I’ve already discussed the tweaks to the projection model this week. At the end of that post I brought up a good point that deserves further elaboration.
I said, “Yes, there is a noticeable difference across the board, but It’s not so much that it’s going to vault someone from the bottom of the food chain to the top. It should, however, push Pittsburgh players higher up our board than we might expect. That forces us to pay attention to those players and dig a little deeper to figure out if the projected outcome is likely or not. That’s all we should ever ask of projections.”
These projections are just a method to differentiate good plays and bad plays. A way to determine rankings. They aren’t a complete start/sit chart. I wouldn’t use them to project a team total for myself — and I made them.
In a pinch, with no time for any other research, they should provide adequate advice to post a lineup that should perform well. But in most circumstances, consider them a starting point for your research. Or even an end point to confirm or deny your research.

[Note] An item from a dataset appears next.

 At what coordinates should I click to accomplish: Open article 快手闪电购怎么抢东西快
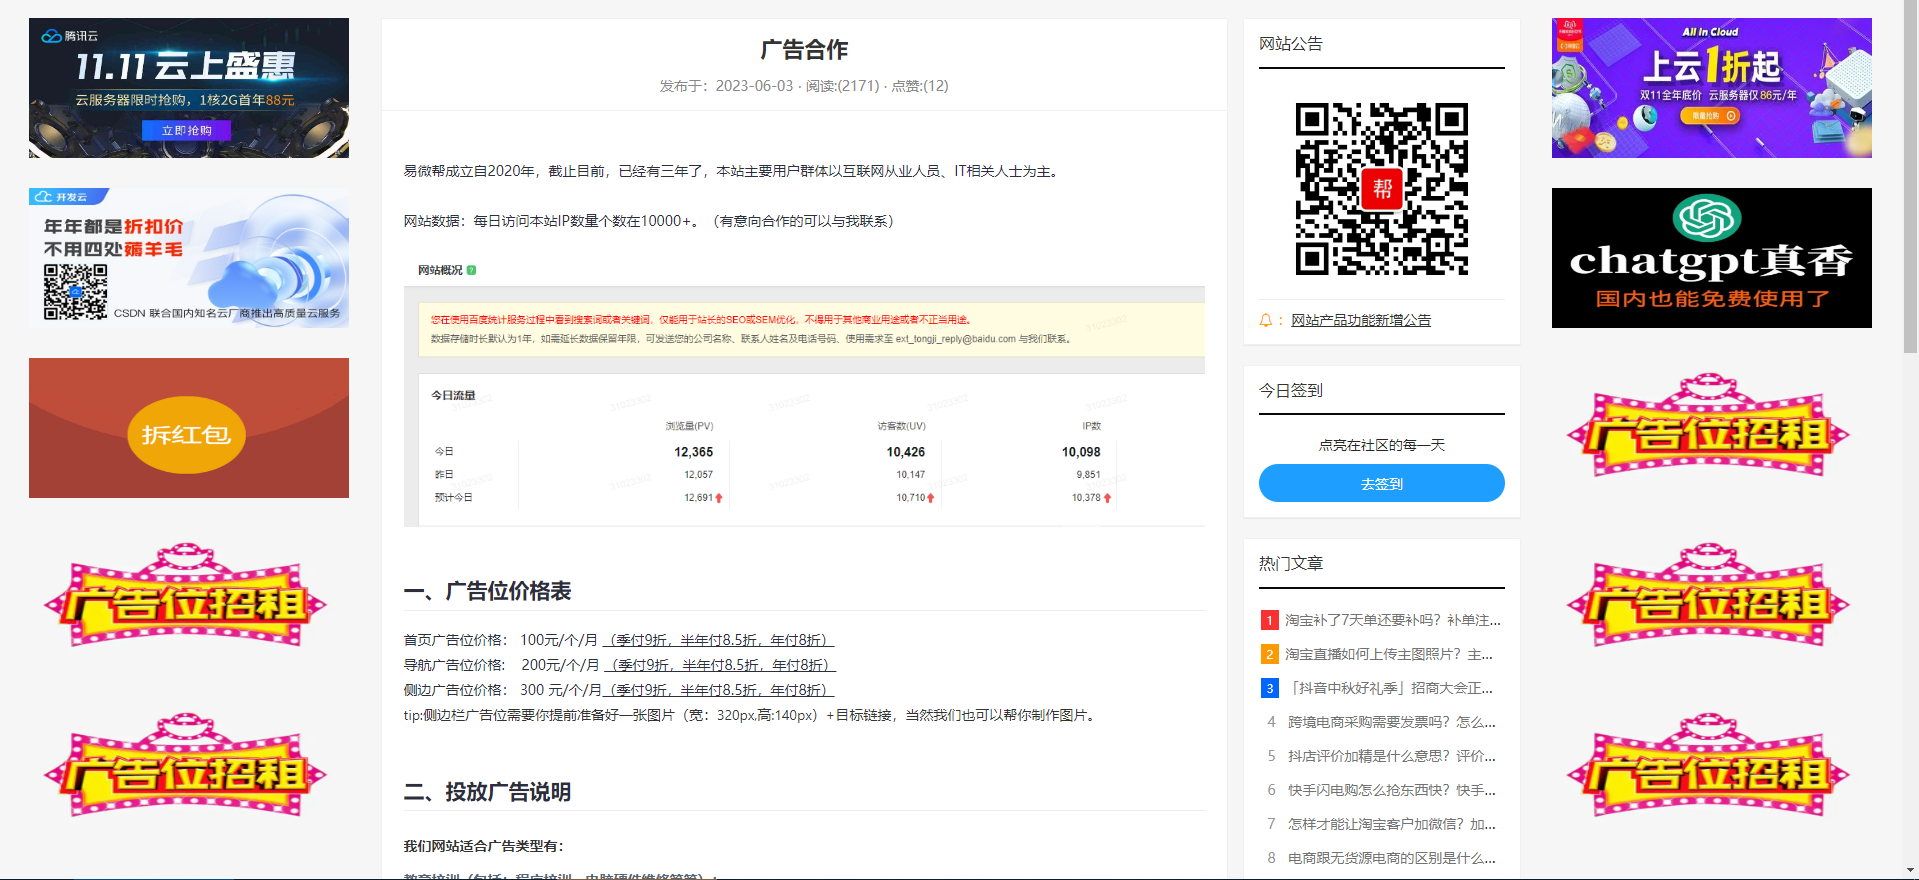pyautogui.click(x=1391, y=790)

Derek Carr is in the top-6 this week and Kirk Cousins is in the top-10. Meanwhile, Drew Brees is 17th. That doesn’t mean you should bench Brees and pick Carr up off waivers, but it does mean you should think about it.
If you’ve been reading these projections since Week 1, you know my advice drifts heavily into the daily fantasy sports realm. In those formats, you must consider starting Carrs and Cousinses over Breeses if you want to win.